A: Each year scientists learn more about the consequences of global warming , and each year we also gain new evidence of its devastating impact on people and the planet. As the heat waves, droughts, and floods associated with climate change become more frequent and more intense, communities suffer and death tolls rise. If we’re unable to reduce our emissions, scientists believe that climate change could lead to the deaths of more than 250,000 people around the globe every year and force 100 million people into poverty by 2030.

Global warming is already taking a toll on the United States. And if we aren’t able to get a handle on our emissions, here’s just a smattering of what we can look forward to:

Though everyone is affected by climate change, not everyone is affected equally. Indigenous people, people of color, and the economically marginalized are typically hit the hardest . Inequities built into our housing , health care , and labor systems make these communities more vulnerable to the worst impacts of climate change—even though these same communities have done the least to contribute to it.

A: In recent years, China has taken the lead in global-warming pollution , producing about 26 percent of all CO2 emissions.
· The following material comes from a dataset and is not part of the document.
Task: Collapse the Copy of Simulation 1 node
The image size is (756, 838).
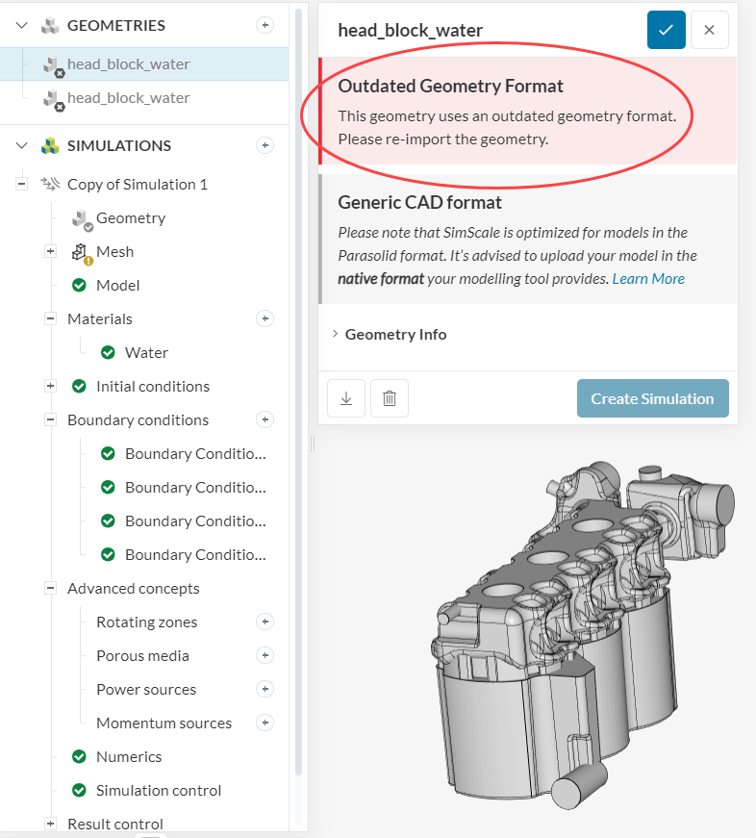Action: tap(21, 184)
The United States comes in second. Despite making up just 4 percent of the world’s population, our nation produces a sobering 13 percent of all global CO2 emissions—nearly as much as the European Union and India (third and fourth place) combined. And America is still number one, by far, in cumulative emissions over the past 150 years. As a top contributor to global warming, the United States has an obligation to help propel the world to a cleaner, safer, and more equitable future. Our responsibility matters to other countries, and it should matter to us, too.
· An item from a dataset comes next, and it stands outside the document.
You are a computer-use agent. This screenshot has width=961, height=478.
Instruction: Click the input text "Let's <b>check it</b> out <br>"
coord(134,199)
A: We’ve started. But in order to avoid the worsening effects of climate change, we need to do a lot more—together with other countries—to reduce our dependence on fossil fuels and transition to clean energy sources.
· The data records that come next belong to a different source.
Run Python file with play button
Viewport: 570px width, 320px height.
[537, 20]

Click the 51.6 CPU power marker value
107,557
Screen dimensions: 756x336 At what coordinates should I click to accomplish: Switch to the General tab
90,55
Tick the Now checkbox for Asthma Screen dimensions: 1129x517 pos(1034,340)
Under the administration of President Donald Trump (a man who falsely referred to global warming as a “hoax”), the United States withdrew from the Paris Climate Agreement, rolled back or eliminated dozens of clean-air protections, and opened up federally managed lands, including culturally sacred national monuments , to fossil fuel development. Although President Biden has pledged to get the country back on track, years of inaction during and before the Trump administration—and our increased understanding of global warming’s serious impacts—mean we must accelerate our efforts to reduce greenhouse gas emissions.

Despite the lack of cooperation from the Trump administration, local and state governments made great strides during this period through efforts like the American Cities Climate Challenge and ongoing collaborations like the Regional Greenhouse Gas Initiative . Meanwhile, industry and business leaders have been working with the public sector, creating and adopting new clean-energy technologies and increasing energy efficiency in buildings, appliances, and industrial processes. Today the American automotive industry is finding new ways to produce cars and trucks that are more fuel efficient and is committing itself to putting more and more zero-emission electric vehicles on the road. Developers, cities, and community advocates are coming together to make sure that new affordable housing is built with efficiency in mind , reducing energy consumption and lowering electric and heating bills for residents. And renewable energy continues to surge as the costs associated with its production and distribution keep falling. In 2020 renewable energy sources such as wind and solar provided more electricity than coal for the very first time in U.S. history.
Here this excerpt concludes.